Sunday, November 28, 2010

Loscon 2010

This afternoon, we wrapped up our three-day attendance at Loscon, the annual science fiction convention of the Los Angeles Science Fantasy Society, the oldest science fiction club in the world. Although we've attended many Loscons in the past, the 37th one was marked by Amy's local debut as a dealer in the dealer's room. She ran a table for her embroidery company, Heart of the Star. She set up one of her computerized embroidery sewing machines at the table, along with a laptop and monitor so folks could see the designs take shape on the screen. She also sold patches and pieces of lace. Most important, she gave out business cards inviting people to give her commissions. And a lot of people showed interest in the prospect.

Naturally, I helped set up and break down the table, and worked the table along with her. Working a convention as a dealer solo pretty much guarantees you won't be able to see any of the convention's daytime events, so a partner is invaluable. You must still pick and choose the events you will attend, since only one of you can attend at a time. That meant about one panel per day for each of us.

The success of a convention depends largely on the caliber of the guests. This con had excellent luck in that department. The themes for this year's Loscon were steampunk, urban fantasy, and SF Noir. Writer Guest of Honor Emma Bull covered the urban fantasy ("War for the Oaks") and SF Noir ("Bone Dance") categories, while art guest of honor Phil Foglio ("Girl Genius") handled the honors for steampunk. Ms. Bull's services as a GOH came with a bonus, since her husband, writer Will Shetterly, came too and appeared on several panels. Further, the programmers did not repeat the mistakes of past Loscons, which did not know what to do with their art guests. Aided by Foglio's talent as a writer and entertainer along with his artistic skill, the programmers put him on multiple panels.

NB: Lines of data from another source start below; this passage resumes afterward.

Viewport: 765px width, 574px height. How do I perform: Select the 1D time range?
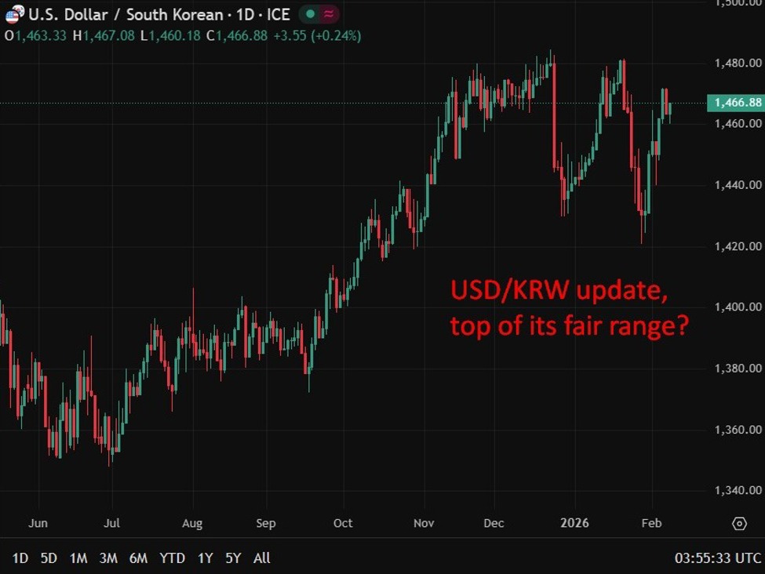tap(20, 558)
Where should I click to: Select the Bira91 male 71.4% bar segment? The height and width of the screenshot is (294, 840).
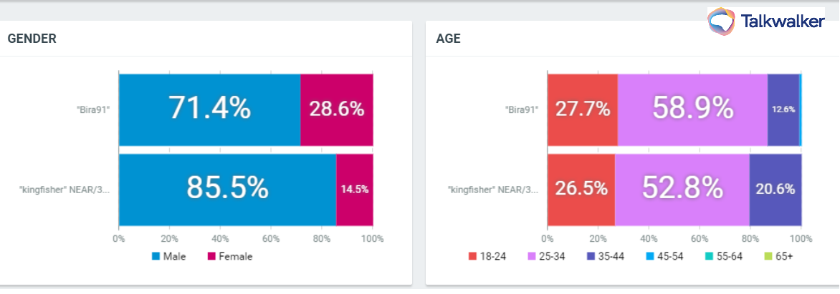point(209,109)
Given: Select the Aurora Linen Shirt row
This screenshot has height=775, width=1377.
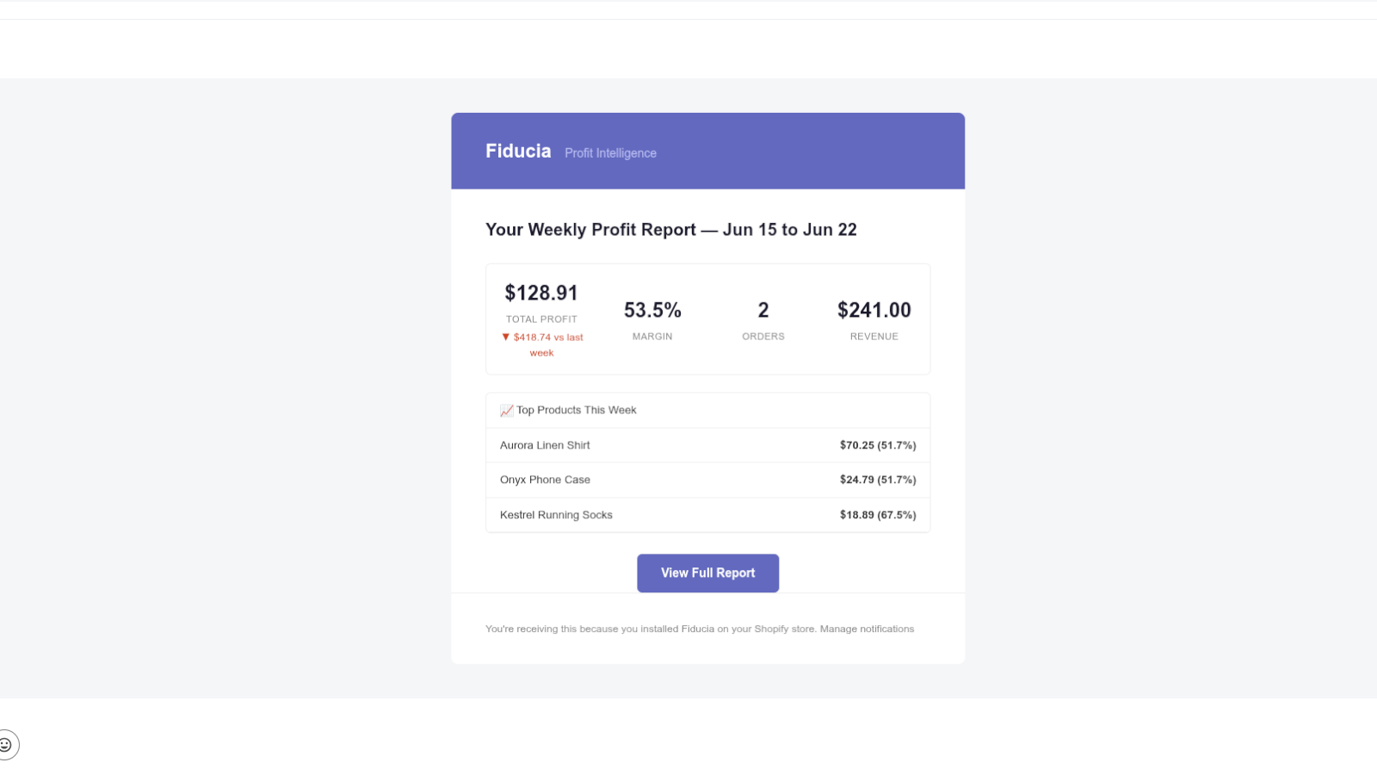Looking at the screenshot, I should [x=707, y=445].
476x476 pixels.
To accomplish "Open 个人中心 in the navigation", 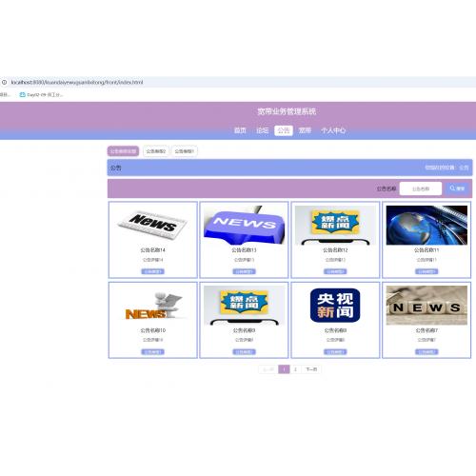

The convention themes were also well-chosen. Due in part to LASFS's venerable status, the convention attendees tend to skew older. (A telling comment from one participant to another during a first-day panel: "Will I be as bitter as you when I get old?") But since steampunk is au currant with younger fans, the theme brought in some fresh blood as folks who never attend Loscons descended on a dealer's room stuffed with top hats, goggles, pocket watches and gears.

The conventions I enjoy most are those at which I can talk to people. At this con, I had the chance to hobnob with folks that span the multiple decades I've spent attending California conventions. That's particularly nice when spending a lot of the convention behind a dealer's table.

We've reserved a table for next year, so we'll be doing it again in 2011.